Protecting Your Investment with Spray Solution Conditioning

Conditioning Spray Solution Water to Protect Active Ingredient Efficacy

Many, if not most, pesticides and fertilizers maintain the highest solubility and availability when prepared in acidic pH solutions. Yet the water you use to fill your spray tank, either domestic water supply or well water, is probably well above 7.0 pH and quite alkaline. This is especially the case when using domestic water supplies as the pH climbs quite high throughout the summer months due to increased treatment levels of chlorine to keep microbial levels in check. It has been noted that a pH of 9 and above was detected from many municipal sources throughout the U.S. Even if your water supply has a pH within the acceptable range, the materials you add to your tank may also dramatically impact the pH of your spray solution. High pH levels are problematic because hydrolysis can occur with certain pesticides, rendering them ineffective (See Table 1). This happens when chemical reactions begin to take place with many pesticides once the pH moves above 7.0. The result of these reactions can negatively affect the effectiveness of the active ingredient.
 

Table 1: Spray Solutions pH Effects on Pesticide Half-Life

In addition to pesticide activity, there are some compelling examples of the impact of pH spray solution on nutrient availability. Generally, spray solutions in the 4-7 range maintain the greatest availability of nutrients for uptake by plants. Not only does an acidic spray solution show an increase in nutrient uptake by the plant, but some studies show an increase in nutrient utilization as a result of lowering the internal plant tissue pH. An increase in iron utilization was demonstrated in studies in which citric acid or sulfuric acid alone (no nutrients) was applied to the plant.

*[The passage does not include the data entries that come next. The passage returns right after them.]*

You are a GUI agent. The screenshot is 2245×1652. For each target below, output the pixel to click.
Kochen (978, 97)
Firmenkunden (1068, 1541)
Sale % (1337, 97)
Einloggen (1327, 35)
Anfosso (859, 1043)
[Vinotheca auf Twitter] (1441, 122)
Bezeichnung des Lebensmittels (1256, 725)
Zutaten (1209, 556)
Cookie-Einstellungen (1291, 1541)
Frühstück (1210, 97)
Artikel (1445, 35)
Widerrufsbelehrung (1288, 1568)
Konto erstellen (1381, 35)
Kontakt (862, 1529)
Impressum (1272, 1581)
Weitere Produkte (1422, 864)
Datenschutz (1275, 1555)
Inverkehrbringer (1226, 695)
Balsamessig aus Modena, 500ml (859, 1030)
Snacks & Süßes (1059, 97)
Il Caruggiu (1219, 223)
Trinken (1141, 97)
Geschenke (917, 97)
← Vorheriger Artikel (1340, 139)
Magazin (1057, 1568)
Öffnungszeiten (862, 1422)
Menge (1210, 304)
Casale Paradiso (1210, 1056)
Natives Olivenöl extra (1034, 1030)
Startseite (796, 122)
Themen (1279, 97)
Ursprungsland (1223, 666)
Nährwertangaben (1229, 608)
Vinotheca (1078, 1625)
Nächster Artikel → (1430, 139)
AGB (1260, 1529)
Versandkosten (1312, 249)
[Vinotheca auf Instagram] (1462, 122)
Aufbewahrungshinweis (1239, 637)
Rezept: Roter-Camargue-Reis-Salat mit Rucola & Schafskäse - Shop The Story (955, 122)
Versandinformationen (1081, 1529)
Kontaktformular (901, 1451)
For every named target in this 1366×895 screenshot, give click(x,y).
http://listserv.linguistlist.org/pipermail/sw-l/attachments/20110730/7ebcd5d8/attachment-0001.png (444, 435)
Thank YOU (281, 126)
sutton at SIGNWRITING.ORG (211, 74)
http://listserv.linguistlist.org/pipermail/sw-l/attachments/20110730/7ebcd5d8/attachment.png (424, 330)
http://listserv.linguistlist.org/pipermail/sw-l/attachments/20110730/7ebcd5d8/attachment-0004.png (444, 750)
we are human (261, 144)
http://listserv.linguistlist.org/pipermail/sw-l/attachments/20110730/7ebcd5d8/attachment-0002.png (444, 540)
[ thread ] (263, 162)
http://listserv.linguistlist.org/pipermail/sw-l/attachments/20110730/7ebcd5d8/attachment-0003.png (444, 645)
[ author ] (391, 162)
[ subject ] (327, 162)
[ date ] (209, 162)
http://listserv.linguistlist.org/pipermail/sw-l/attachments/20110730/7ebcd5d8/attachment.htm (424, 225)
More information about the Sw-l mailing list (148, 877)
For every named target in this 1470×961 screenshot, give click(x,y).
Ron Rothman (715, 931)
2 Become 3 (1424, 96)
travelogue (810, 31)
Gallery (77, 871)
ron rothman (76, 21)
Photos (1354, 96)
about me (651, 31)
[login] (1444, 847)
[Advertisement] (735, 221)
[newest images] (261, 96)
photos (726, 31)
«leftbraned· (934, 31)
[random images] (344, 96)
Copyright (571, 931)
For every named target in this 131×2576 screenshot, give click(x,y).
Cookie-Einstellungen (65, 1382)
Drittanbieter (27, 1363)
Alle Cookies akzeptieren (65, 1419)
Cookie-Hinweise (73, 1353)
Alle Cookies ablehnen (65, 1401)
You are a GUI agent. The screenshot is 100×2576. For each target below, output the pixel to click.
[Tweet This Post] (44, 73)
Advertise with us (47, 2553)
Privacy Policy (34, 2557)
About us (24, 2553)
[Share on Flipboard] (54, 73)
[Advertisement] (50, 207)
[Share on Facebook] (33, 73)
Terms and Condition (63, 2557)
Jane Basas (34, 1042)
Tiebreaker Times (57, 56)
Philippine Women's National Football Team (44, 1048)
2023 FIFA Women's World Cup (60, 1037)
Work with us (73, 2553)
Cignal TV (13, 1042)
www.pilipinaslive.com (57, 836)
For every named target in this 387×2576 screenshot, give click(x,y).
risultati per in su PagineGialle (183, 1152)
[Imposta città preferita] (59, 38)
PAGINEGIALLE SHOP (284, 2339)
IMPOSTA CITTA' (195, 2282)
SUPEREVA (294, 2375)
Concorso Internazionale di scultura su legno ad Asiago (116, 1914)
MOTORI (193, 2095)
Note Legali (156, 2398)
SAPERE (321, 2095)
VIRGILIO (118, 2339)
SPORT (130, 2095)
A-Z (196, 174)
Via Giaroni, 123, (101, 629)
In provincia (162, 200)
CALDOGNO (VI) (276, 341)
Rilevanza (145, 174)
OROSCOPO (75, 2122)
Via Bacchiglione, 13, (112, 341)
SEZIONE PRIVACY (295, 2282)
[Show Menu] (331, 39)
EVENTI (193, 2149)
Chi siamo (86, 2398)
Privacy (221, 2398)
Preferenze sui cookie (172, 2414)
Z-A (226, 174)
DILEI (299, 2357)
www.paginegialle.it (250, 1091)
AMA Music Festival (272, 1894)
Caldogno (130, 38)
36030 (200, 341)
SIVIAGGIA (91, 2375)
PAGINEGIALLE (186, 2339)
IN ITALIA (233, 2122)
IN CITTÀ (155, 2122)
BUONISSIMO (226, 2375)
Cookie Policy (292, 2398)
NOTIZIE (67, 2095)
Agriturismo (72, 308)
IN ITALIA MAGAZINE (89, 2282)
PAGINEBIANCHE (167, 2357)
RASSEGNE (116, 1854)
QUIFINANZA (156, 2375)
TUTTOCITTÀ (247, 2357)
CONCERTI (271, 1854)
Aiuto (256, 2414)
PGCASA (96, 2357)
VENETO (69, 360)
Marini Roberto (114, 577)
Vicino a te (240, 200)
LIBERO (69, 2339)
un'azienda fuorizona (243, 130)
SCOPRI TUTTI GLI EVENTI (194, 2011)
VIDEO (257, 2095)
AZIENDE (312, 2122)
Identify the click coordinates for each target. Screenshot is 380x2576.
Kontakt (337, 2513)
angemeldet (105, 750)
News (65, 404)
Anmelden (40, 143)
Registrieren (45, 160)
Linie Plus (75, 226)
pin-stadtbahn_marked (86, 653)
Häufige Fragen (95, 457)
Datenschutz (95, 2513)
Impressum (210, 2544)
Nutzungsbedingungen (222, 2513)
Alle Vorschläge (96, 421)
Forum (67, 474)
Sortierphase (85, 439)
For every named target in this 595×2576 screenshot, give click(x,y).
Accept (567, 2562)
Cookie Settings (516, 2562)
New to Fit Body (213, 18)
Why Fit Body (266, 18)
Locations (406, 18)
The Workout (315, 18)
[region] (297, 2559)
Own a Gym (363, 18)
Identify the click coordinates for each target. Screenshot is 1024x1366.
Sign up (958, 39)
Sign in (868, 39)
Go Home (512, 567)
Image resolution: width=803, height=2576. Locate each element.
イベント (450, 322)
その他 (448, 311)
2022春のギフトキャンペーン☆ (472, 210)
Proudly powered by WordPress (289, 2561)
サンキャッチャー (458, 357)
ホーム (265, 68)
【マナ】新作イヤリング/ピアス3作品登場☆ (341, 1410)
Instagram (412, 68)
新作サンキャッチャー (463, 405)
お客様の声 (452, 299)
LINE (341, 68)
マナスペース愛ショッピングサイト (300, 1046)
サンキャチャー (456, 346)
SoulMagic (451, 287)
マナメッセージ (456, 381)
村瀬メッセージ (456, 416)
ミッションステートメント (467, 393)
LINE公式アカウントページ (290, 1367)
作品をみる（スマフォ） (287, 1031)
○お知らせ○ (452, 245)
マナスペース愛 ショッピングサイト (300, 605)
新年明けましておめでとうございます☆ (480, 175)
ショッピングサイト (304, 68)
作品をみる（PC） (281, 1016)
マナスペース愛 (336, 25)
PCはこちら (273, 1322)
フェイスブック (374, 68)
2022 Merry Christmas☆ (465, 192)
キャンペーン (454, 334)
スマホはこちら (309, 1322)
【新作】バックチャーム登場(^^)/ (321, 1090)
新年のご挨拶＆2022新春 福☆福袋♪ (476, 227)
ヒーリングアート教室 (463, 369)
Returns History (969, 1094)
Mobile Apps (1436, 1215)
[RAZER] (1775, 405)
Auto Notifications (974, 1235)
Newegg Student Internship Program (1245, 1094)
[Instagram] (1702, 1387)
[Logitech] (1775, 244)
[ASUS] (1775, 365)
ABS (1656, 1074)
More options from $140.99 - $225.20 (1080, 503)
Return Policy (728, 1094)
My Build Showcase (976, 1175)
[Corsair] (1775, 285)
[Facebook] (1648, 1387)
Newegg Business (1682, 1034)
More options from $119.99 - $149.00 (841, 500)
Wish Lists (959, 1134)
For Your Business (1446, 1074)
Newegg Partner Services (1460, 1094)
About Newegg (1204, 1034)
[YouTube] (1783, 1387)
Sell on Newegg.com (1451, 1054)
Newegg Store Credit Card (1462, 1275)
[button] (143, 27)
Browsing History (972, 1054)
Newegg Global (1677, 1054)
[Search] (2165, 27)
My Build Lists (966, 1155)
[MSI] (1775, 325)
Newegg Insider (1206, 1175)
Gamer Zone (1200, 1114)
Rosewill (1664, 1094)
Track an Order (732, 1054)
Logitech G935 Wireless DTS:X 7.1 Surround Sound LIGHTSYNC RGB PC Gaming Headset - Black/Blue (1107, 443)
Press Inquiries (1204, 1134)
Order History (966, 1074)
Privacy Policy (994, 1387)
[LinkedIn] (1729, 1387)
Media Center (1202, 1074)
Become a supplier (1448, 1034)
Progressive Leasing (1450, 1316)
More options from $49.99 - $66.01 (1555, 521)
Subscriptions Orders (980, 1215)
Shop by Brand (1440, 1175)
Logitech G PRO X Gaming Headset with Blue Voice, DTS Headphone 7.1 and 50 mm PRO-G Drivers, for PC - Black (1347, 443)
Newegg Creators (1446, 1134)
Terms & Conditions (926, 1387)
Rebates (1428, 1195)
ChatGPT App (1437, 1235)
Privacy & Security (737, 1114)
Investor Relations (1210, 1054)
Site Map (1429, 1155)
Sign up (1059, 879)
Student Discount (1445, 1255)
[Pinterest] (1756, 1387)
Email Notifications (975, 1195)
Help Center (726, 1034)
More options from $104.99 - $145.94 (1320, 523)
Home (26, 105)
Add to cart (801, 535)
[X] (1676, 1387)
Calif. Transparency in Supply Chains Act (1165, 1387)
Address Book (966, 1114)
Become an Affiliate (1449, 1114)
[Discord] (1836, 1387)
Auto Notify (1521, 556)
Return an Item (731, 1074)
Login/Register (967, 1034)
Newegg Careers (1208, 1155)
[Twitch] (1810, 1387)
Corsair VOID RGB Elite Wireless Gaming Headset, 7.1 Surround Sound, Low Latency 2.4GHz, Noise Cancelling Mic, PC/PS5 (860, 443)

Adjusting Spray Solution pH

So, what is the best way to check and adjust the pH of your spray solution? The first step is to use a good quality portable pH meter and do an initial test of the water going into the spray tank. If the pH is out of range (above 7.0) then add a spray solution acidifier/buffer. There are numerous good quality spray solution acidifying buffers on the market that will adjust the pH downward and hold it there as other materials are added. Follow the directions on the label of the acidifier/buffer to properly adjust your spray solution. Once your solution is in the proper range, begin adding the materials that you plan to apply.

Always follow the proper mixing order, especially when you have materials of differing formulation types. A good way to remember the mixing order is to follow the ‘W-A-L-E’ approach. Fill the spray tank half full of water and get the agitation going until the water in the tank is rolling. Test and adjust, if necessary, the pH.

Now begin the W-A-L-E sequence:

1. (W) Add wettable powders and water dispersible granules first.
    
2. (A) Agitate until the W’s are uniformly dispersed, meanwhile adding water until the tank is 90% full.
    
3. (L) Add flowable liquids.
    
4. (E) Emulsifiable concentrates go in last.
    
5. You can now add any liquids (true solutions) such as liquid fertilizers and surfactants.

Now, top off the tank, continue agitation, and ensure the pesticides are properly mixed. Check the pH one last time and adjust as necessary. This will ensure the maximum longevity in response. It is better to mix liquids with liquids or wettable powders with wettable powders, rather than a liquid with a wettable powder. Small quantities of wettable powders often mix easier if the slurry is made first.
 

W.

1. Add wettable powders and water dispersible granules first.

A.

2. Agitate until the W’s are uniformly dispersed, adding water until the tank is 90% full.

L.

3. Add flowable liquids.

E.

4. Emulsifiable concentrates go in last.

You can now add any liquids (true solutions) such as liquid fertilizers and surfactants.

Conclusion

A lot of work needs to be done to determine the extent of the effects of spray solution pH on many fungicides, herbicides, and fertilizers available in the marketplace. We are learning new things as the data becomes available.

For example, recent field research out of Purdue has indicated that water pH does not have as dramatic of an effect on fungicide efficacy as what has been seen historically with insecticides. Whether the spray solution pH was acidic (pH 5.0), neutral (pH 7.0), or alkaline (pH 9.0), there was no documented loss in efficacy when the active ingredients metconazole, thiophanate-methyl, and iprodione were used to control dollar spot on a creeping bentgrass putting green.

Moreover, there are only a few pesticides that actually perform better at a higher spray solution pH. Sulfonylurea urea herbicides are a good example. As the pH becomes more acidic, the stability of these materials decrease. In the case of tank mixing sulfonylurea urea herbicides, a spray solution pH of 7 allows for stability of the sulfonylureas, yet allows adding materials that must avoid alkaline conditions. To be sure as to the pH that a pesticide requires, always refer to the label.

Still, there is plenty of evidence that monitoring and adjusting your spray solution pH when necessary can provide the opportunity to get much more out of your investment. One way to begin assessing the impact of correcting spray solution pH is by recording pH in a notebook along with the longevity and degree of performance you get from the corresponding application. In the end, you may find that a minor investment in time could result in substantial performance increases in your spray programs.